The pandemic has kept Quinn and his colleagues very busy helping others. “A major change since COVID that I’d like to point out has been the reduction in visitation that we’ve been able to allow to prevent infecting vulnerable individuals. There’s been a lot of heartache by all patients and family members since this started.”

Quinn’s typical workday begins at 7 a.m. and continues till 8 p.m. most nights. He typically rides routes 2, 6, or 11 to get to work. He also donates blood to the Red Cross frequently, in which case he rides route 209. He’s about to reach his 6 gallon mark in lifetime blood donation.

At the beginning of the pandemic, Quinn was wary of riding transit. “I’ve seen so much suffering caused by this pandemic and I don’t want to get ill or bring anything home to my family,” he says. However, the mask requirement onboard and the assurance of frequent cleanings made him feel much more comfortable in his commute. “These policies set a good example for the community and serve as a reminder about safe practices during the pandemic,” he adds.

Quinn’s shifts at the hospital are long and unpredictable, so finding a bus home can at times be difficult. However, he still prefers riding transit to work, as its the most sustainable option available to him.

Quinn does have suggestions to help other riders make their transition back to transit a smooth one. He feels that riders have been very receptive to practicing safe habits when on transit, so when others decide to start riding transit again, they’ll be in a safety-conscious community. “Bring your mask and hand sanitizer, and be sure to sanitize often,” he says. “Only touch your face with clean hands. Most transit options are at low capacity right now, making social distancing possible. So, leave some space between yourself and other riders.”

Quinn looks forward to the future of transit in the Wasatch Front, saying, “I hope transit becomes an ever greater option to protect the environment, reduce congestion, and enable mobility.
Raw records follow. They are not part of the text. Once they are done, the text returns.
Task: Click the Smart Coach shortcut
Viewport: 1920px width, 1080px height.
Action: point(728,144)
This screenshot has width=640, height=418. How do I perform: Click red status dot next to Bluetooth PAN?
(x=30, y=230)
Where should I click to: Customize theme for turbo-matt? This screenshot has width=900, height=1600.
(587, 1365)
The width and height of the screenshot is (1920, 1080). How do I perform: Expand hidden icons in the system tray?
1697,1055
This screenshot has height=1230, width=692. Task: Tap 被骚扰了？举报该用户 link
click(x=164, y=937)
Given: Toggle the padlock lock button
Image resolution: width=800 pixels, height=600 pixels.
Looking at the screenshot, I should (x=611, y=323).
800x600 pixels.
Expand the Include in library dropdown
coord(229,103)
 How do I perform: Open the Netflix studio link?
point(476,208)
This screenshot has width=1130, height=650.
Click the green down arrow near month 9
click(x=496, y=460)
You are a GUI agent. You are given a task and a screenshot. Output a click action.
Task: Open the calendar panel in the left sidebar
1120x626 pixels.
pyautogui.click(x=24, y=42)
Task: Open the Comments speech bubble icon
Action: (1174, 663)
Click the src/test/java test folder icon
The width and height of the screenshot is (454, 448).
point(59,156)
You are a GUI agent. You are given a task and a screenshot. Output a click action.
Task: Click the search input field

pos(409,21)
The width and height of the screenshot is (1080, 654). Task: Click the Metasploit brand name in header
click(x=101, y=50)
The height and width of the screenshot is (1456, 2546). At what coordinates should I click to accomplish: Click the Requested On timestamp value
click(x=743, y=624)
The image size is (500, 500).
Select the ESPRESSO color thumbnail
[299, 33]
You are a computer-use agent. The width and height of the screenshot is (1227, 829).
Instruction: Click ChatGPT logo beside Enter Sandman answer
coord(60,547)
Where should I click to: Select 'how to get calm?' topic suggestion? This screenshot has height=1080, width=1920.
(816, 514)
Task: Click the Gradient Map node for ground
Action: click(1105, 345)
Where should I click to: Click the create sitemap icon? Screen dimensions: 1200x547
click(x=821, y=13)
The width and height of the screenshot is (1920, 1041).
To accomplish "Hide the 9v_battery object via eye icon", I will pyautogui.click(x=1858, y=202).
I hope that UTA is able to emerge from this mess stronger than before.”

Christine Boehm

Christine works at Scott Sports in Ogden, packing and shipping orders. She says that the pandemic has only increased her workload, as they have seen more online orders than ever before. “I guess that’s what happens when people have a credit card, good WiFi, and lots of time!”

Christine generally gets on the FrontRunner at Clearfield Station and then takes the F618 bus into work. Heading home, she either rides the F618 and then the 470 southbound instead of the FrontRunner. “I could take FrontRunner,” she says, “but walking up that hill [to her house] at the end of a long day is a no go for me.”

In the early days of the pandemic, Christine saw a few obviously sick people riding the bus or the train. While that was frightening, she now says that she has not seen anyone in this category for a long time on system. It has gotten better as the understanding of the pandemic guidelines have increased and people have been able to find ways to stay off the system if they are sick.

Christine plans to continue to ride UTA to work, as it is her best option in getting there and maintaining her schedule.

Coming Back to UTA

While we are not out of the woods yet with this pandemic, we are all figuring out how to adjust to a new normal. Schools are preparing for fall classes, employees are returning to their offices, and activities have been restructured to ensure safety among attendees. As your routine continues to evolve, you may be considering coming back to UTA. We are committed to making that experience safe for you and all riders. Know that you are returning to a riding community that is dedicated to public safety and responsible practices.